Go through the entries below and pick out every line with "computer".

- _Records shown_:
((

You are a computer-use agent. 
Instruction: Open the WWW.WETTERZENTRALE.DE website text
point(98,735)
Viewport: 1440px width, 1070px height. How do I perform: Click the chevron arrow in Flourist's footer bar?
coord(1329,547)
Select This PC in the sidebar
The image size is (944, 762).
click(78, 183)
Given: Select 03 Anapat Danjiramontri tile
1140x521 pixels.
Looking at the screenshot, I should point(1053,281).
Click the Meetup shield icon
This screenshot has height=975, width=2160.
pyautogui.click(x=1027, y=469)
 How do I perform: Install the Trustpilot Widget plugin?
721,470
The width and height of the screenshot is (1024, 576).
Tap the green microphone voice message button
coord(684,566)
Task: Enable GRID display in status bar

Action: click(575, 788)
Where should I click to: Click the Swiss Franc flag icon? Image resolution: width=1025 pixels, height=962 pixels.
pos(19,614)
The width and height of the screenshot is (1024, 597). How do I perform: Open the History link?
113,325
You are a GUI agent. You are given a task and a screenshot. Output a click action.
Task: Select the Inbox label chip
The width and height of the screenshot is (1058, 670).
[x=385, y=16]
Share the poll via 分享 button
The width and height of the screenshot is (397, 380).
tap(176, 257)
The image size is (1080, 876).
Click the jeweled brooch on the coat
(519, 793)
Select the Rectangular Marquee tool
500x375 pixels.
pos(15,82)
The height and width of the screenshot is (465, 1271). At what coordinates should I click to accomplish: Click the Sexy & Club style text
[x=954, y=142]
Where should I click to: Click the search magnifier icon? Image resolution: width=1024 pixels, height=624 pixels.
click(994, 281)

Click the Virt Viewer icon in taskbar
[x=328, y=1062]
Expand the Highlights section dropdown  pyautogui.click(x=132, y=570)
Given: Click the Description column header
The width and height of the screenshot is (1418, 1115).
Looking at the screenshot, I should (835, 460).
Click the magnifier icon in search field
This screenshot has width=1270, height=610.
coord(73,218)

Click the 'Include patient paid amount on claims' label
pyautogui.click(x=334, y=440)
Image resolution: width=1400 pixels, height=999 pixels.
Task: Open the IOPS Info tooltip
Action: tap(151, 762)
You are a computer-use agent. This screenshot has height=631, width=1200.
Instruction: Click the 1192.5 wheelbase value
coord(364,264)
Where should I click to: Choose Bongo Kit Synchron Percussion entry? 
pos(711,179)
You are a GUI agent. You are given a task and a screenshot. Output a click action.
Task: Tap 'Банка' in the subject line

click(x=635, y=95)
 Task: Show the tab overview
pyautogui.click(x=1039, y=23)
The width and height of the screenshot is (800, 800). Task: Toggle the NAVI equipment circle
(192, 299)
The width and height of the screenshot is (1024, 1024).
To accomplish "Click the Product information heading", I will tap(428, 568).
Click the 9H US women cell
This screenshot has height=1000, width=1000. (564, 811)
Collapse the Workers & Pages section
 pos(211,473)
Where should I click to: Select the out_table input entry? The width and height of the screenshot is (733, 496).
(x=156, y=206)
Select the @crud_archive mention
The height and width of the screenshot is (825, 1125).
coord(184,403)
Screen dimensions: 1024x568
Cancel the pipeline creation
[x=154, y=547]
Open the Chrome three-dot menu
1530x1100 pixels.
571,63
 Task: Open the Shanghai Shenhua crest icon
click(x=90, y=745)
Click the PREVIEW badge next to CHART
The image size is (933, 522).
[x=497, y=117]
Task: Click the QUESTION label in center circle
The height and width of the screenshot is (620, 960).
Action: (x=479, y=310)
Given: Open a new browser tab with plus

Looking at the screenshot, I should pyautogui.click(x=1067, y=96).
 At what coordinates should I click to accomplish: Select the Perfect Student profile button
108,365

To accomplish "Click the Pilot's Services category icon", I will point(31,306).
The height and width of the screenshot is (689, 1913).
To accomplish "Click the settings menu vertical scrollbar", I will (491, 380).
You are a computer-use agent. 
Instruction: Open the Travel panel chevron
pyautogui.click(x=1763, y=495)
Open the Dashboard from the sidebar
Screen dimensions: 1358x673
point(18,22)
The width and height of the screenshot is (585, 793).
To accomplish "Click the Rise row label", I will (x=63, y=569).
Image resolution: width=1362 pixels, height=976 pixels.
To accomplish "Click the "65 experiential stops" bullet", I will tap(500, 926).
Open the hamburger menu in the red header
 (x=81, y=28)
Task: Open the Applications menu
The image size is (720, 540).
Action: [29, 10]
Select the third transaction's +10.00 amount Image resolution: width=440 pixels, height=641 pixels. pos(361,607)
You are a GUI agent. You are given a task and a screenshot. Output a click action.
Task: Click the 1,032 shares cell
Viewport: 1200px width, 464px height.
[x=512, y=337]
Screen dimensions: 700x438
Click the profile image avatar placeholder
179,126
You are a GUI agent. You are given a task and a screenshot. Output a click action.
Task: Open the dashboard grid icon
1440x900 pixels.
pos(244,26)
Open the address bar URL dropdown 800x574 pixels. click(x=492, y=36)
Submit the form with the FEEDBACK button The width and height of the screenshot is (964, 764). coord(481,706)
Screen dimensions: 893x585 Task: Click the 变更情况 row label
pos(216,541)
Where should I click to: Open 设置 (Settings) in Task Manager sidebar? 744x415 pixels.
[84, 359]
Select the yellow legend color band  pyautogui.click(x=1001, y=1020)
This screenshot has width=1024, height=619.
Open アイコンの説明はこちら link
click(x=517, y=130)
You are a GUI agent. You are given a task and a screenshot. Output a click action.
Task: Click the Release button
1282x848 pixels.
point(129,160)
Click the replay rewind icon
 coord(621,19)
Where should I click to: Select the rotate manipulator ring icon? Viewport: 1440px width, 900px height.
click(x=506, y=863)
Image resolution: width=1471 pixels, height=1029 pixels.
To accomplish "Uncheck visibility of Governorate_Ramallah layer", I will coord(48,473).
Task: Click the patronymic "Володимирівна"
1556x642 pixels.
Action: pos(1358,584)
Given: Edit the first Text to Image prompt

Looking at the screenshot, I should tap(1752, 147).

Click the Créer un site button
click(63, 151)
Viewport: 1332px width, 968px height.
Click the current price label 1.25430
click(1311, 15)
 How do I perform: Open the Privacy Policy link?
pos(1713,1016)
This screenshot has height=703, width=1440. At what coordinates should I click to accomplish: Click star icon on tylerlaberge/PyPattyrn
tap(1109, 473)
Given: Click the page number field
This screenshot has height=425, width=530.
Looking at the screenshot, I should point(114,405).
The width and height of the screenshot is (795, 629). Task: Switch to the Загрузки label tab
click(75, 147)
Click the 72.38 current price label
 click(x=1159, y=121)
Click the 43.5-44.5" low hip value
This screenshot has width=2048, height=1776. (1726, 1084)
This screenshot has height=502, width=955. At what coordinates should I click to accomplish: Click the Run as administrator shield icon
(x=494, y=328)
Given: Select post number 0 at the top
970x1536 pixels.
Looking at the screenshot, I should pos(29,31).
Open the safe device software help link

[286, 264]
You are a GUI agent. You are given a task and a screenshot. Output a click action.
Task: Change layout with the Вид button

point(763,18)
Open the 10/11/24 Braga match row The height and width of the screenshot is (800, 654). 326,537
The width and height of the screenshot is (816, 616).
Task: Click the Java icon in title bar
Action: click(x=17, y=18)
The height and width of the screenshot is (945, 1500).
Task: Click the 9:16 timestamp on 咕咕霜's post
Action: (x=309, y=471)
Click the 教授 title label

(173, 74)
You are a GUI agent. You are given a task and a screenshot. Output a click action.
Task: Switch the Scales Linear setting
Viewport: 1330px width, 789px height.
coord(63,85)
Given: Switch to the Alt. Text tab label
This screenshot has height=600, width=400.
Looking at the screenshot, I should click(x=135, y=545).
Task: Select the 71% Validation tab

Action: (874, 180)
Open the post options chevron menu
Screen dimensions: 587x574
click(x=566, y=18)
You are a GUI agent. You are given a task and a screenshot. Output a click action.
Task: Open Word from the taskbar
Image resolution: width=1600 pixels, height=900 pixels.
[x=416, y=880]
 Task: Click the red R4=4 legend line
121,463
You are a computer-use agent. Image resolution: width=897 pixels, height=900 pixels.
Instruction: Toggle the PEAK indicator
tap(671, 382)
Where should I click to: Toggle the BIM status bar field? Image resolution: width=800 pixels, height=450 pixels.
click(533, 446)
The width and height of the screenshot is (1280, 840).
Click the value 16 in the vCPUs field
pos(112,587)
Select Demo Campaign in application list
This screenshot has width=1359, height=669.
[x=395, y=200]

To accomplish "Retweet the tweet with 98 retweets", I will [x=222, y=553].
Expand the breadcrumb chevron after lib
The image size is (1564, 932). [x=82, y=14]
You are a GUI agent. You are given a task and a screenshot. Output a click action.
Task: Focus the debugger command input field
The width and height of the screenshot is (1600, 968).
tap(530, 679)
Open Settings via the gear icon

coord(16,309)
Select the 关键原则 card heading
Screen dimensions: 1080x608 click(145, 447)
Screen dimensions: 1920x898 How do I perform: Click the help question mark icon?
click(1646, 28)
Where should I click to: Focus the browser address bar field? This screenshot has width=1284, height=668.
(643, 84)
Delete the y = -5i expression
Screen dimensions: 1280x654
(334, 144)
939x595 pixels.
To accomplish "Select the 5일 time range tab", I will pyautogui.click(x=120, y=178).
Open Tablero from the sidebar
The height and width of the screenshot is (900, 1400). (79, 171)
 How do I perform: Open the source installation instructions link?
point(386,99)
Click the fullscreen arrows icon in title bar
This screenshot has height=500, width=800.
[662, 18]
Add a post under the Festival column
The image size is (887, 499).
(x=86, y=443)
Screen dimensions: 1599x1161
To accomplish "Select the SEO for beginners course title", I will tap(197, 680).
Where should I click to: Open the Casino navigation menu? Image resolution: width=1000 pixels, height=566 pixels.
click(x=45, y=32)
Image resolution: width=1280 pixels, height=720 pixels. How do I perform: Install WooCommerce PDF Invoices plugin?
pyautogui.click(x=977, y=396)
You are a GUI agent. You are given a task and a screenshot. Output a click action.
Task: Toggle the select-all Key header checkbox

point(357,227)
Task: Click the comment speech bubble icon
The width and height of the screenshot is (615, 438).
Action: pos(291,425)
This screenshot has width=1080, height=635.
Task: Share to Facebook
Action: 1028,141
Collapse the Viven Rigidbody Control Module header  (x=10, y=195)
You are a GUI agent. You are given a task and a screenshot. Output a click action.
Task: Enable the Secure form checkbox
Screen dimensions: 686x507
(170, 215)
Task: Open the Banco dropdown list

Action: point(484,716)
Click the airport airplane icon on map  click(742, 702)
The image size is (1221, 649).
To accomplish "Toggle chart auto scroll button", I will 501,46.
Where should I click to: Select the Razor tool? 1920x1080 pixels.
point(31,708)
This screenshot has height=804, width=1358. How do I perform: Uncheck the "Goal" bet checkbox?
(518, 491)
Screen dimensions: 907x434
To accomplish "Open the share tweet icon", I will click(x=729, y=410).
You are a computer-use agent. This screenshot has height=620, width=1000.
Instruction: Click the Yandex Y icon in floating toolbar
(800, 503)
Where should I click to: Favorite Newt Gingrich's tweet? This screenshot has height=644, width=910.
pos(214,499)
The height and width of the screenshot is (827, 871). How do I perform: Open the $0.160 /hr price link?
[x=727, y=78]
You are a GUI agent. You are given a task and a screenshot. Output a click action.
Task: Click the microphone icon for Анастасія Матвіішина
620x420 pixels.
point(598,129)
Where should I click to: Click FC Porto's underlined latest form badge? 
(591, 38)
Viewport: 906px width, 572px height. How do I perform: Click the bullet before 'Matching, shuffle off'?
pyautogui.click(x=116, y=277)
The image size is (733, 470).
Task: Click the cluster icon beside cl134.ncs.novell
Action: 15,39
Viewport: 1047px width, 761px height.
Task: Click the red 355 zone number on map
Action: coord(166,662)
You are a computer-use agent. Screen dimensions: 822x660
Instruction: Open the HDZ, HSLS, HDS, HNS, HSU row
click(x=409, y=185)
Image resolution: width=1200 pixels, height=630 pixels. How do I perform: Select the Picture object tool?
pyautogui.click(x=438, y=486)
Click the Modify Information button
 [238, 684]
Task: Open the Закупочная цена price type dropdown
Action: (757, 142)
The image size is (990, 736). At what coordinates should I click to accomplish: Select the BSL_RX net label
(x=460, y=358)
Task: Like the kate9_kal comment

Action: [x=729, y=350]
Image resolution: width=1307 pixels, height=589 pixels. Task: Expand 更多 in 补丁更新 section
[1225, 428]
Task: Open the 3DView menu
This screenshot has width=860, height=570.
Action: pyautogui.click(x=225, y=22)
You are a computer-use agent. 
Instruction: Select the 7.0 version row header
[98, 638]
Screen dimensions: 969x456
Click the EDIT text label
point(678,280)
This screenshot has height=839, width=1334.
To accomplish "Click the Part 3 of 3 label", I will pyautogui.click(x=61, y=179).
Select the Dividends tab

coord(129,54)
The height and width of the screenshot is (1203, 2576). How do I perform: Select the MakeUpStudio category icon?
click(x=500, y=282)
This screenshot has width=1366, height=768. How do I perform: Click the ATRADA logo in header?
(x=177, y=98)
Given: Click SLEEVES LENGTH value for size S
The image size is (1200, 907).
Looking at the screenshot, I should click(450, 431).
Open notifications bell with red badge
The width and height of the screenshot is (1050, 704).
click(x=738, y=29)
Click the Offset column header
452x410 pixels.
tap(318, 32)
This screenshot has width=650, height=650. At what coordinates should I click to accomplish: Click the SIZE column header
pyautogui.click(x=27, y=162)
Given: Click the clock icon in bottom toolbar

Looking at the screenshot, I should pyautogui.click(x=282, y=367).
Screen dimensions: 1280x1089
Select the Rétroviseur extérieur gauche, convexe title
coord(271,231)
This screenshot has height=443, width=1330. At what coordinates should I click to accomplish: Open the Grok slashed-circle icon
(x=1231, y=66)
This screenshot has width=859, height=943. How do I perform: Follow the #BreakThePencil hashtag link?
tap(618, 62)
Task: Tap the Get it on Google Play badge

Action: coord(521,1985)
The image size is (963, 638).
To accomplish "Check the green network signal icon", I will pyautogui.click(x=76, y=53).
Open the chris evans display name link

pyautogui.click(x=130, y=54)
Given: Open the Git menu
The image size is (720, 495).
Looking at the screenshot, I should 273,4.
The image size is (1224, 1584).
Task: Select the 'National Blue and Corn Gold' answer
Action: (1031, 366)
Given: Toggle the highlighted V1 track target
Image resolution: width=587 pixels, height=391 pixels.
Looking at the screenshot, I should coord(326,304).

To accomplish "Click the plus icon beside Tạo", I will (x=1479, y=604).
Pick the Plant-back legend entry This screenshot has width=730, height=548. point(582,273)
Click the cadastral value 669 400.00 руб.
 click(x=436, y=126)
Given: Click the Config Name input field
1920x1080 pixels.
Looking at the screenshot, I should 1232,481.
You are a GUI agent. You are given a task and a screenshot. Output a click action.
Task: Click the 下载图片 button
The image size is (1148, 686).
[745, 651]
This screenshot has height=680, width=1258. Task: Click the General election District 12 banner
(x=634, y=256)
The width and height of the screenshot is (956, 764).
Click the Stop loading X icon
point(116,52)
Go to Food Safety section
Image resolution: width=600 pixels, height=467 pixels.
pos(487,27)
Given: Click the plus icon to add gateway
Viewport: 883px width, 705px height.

))

- _Response to the task_:
You are a computer-use agent. 
You are a computer-use agent. This screenshot has height=631, width=1200.
You are a computer-use agent. 
You are a computer-use agent. Image resolution: width=897 pixels, height=900 pixels.
You are a computer-use agent. This screenshot has height=620, width=1000.
You are a computer-use agent. Screen dimensions: 822x660
You are a computer-use agent. 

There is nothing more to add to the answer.